Your assignment | Among the lines of the listing below, retype exactly those from the one containing "Click the Return to Menu button" through the one containing "Click the Windsor, Chatham location text", both included. Do not include pictures.
---------- Available data ----------
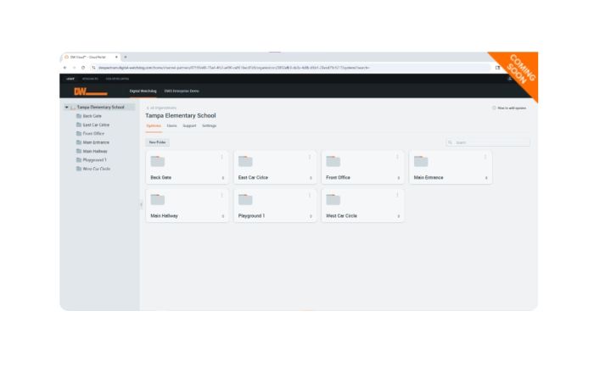This screenshot has width=594, height=366.
Task: Switch to the Settings tab
Action: coord(209,125)
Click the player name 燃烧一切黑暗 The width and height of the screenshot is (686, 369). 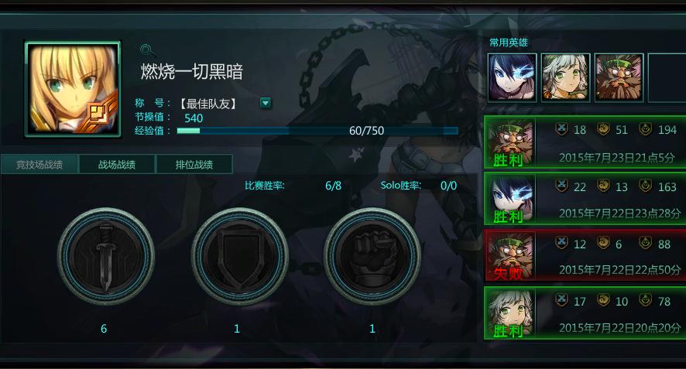point(191,72)
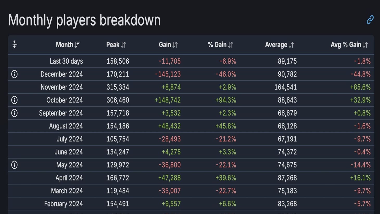Click the September 2024 info icon
The height and width of the screenshot is (214, 380).
14,113
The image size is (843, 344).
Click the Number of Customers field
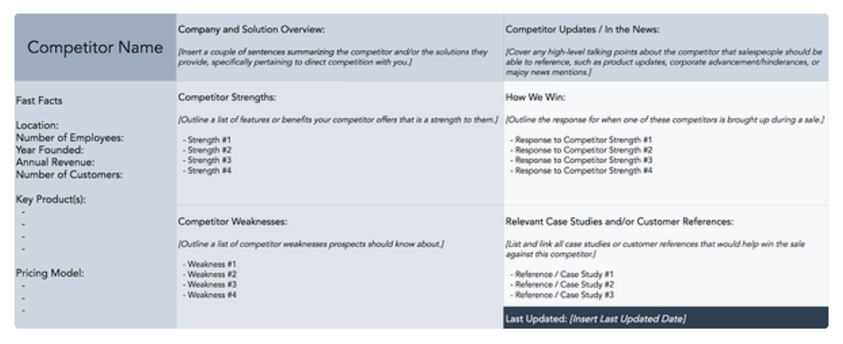(70, 175)
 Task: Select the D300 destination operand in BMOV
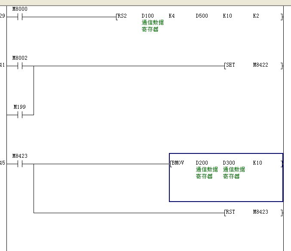click(x=229, y=163)
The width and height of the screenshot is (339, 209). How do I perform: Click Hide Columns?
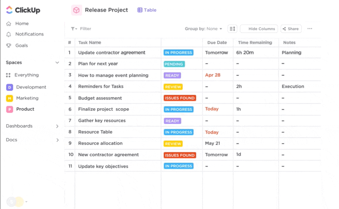259,28
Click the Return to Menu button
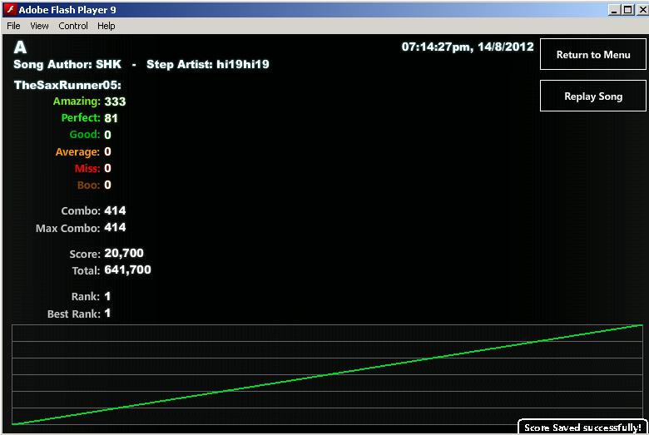Screen dimensions: 649x435 click(593, 54)
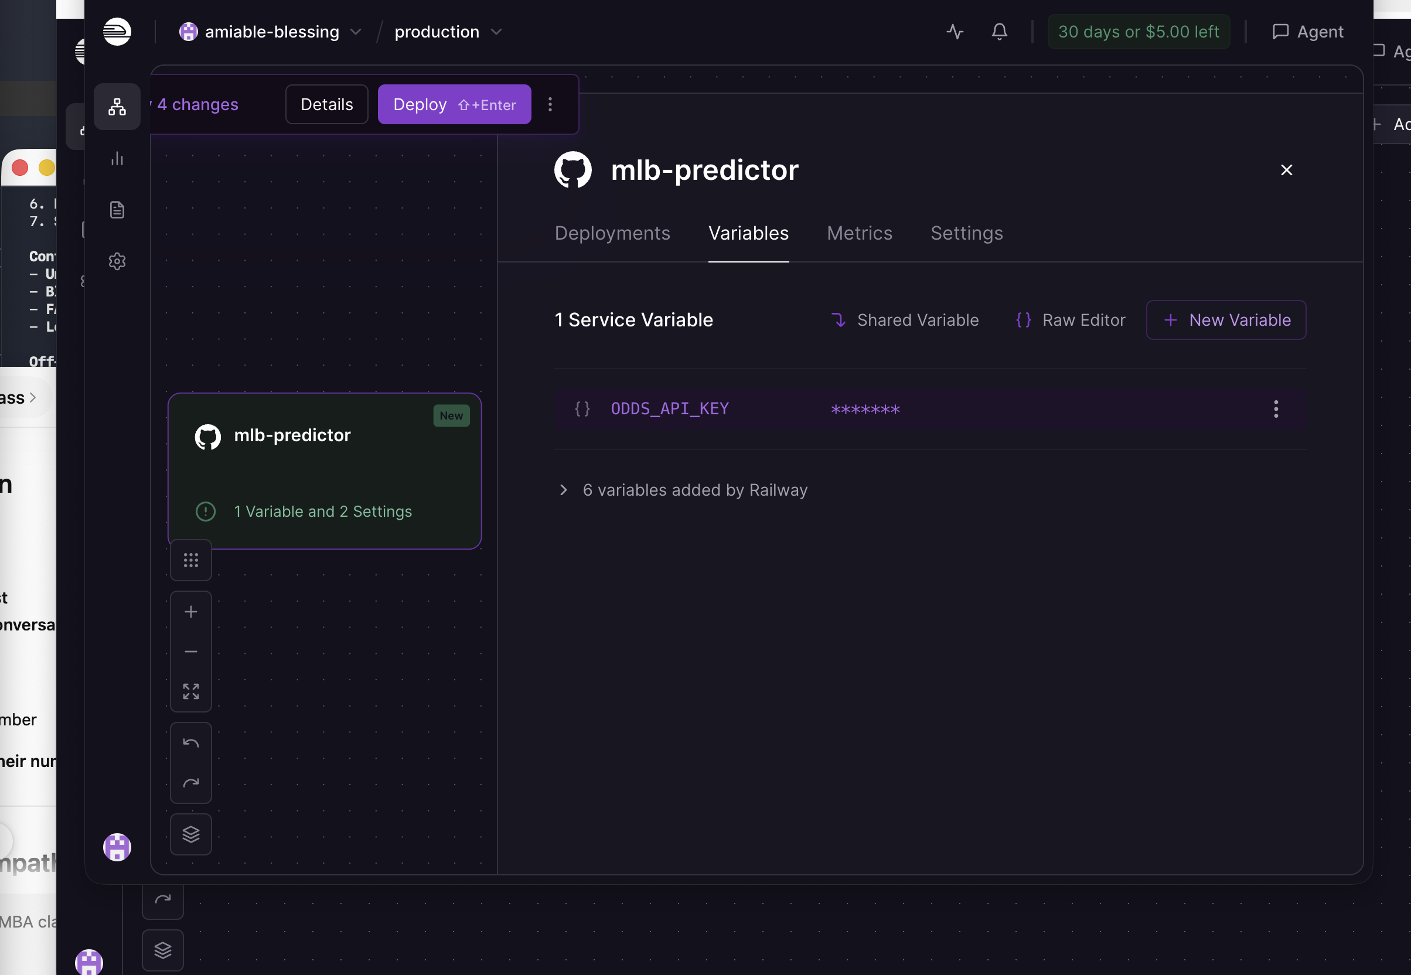Switch to the Settings tab for mlb-predictor
The width and height of the screenshot is (1411, 975).
coord(966,233)

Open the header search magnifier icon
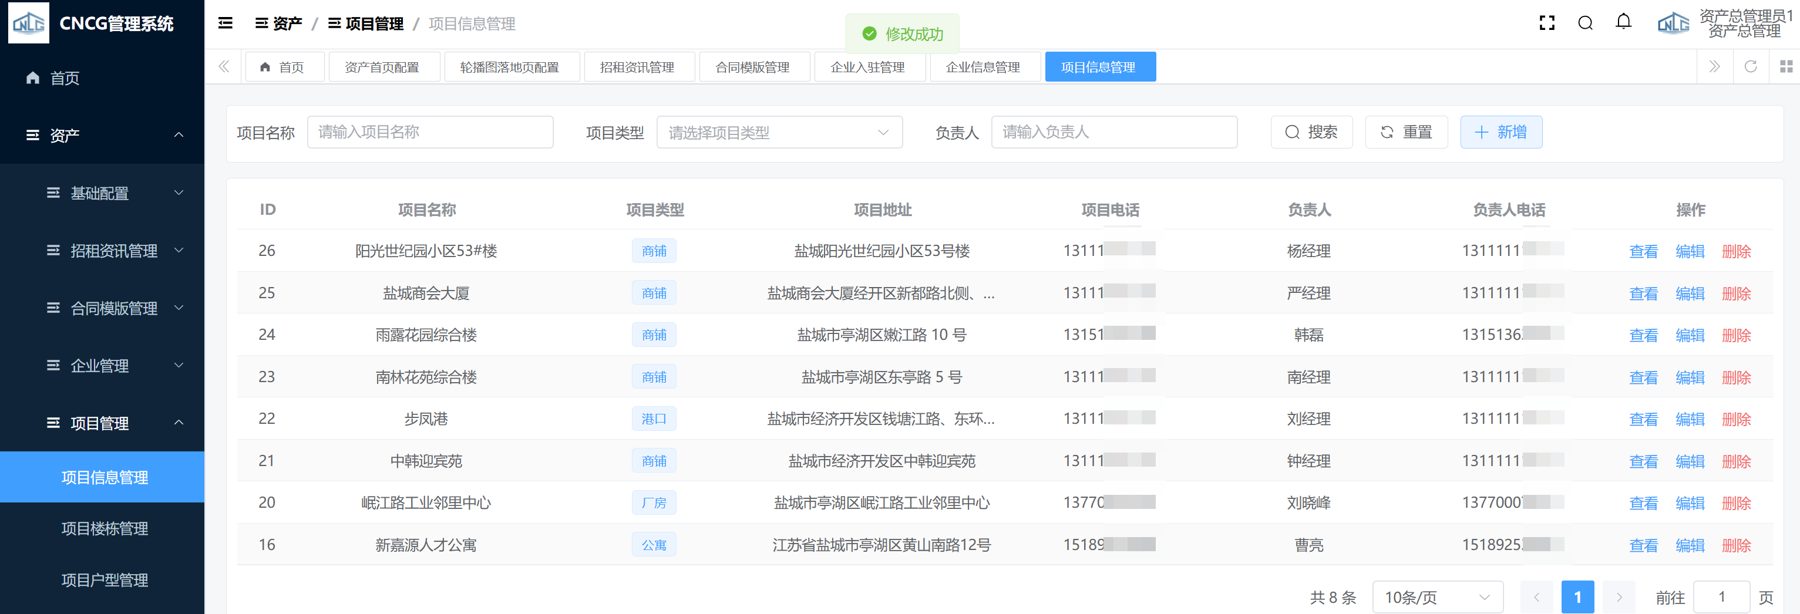(x=1585, y=24)
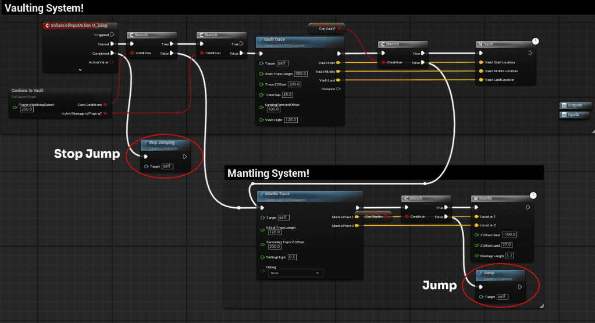The width and height of the screenshot is (595, 323).
Task: Click the Distance output pin on Vault Trace
Action: 339,88
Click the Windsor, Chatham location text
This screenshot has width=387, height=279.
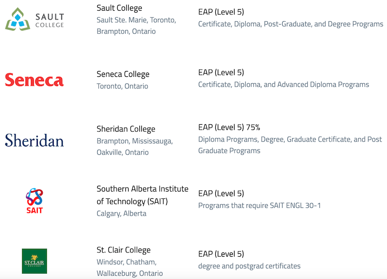[126, 262]
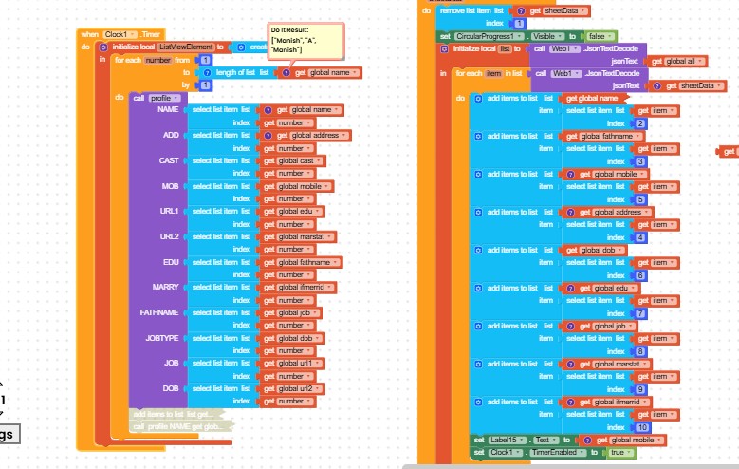Click question mark icon on length of list block
This screenshot has height=469, width=739.
207,73
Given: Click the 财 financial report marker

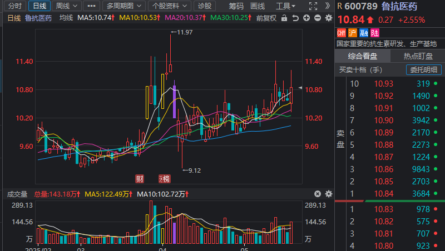Looking at the screenshot, I should tap(140, 179).
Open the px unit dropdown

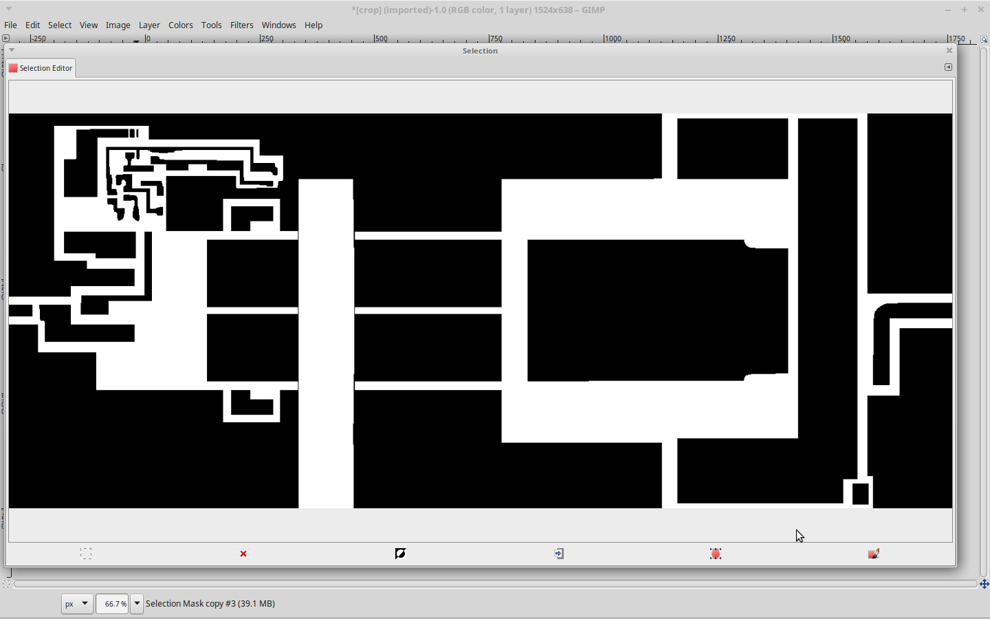76,604
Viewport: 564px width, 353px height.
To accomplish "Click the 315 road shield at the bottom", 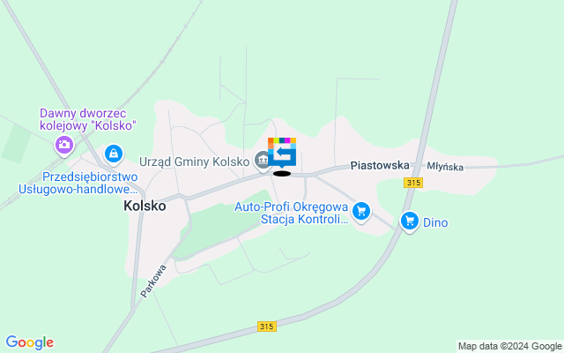I will tap(267, 327).
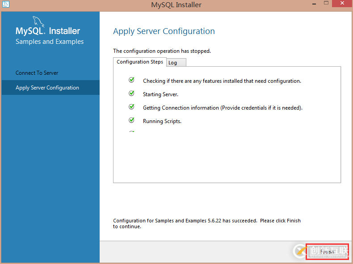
----------
Exercise solution |
Click the Return to Menu button
Screen dimensions: 649x435 click(593, 54)
Switch to the Settings tab for mlb-predictor
The width and height of the screenshot is (1411, 975).
coord(966,233)

Open the header search magnifier icon
(x=1585, y=24)
The width and height of the screenshot is (595, 323).
Task: Click the Distance output pin on Vault Trace
Action: 339,88
Click the Windsor, Chatham location text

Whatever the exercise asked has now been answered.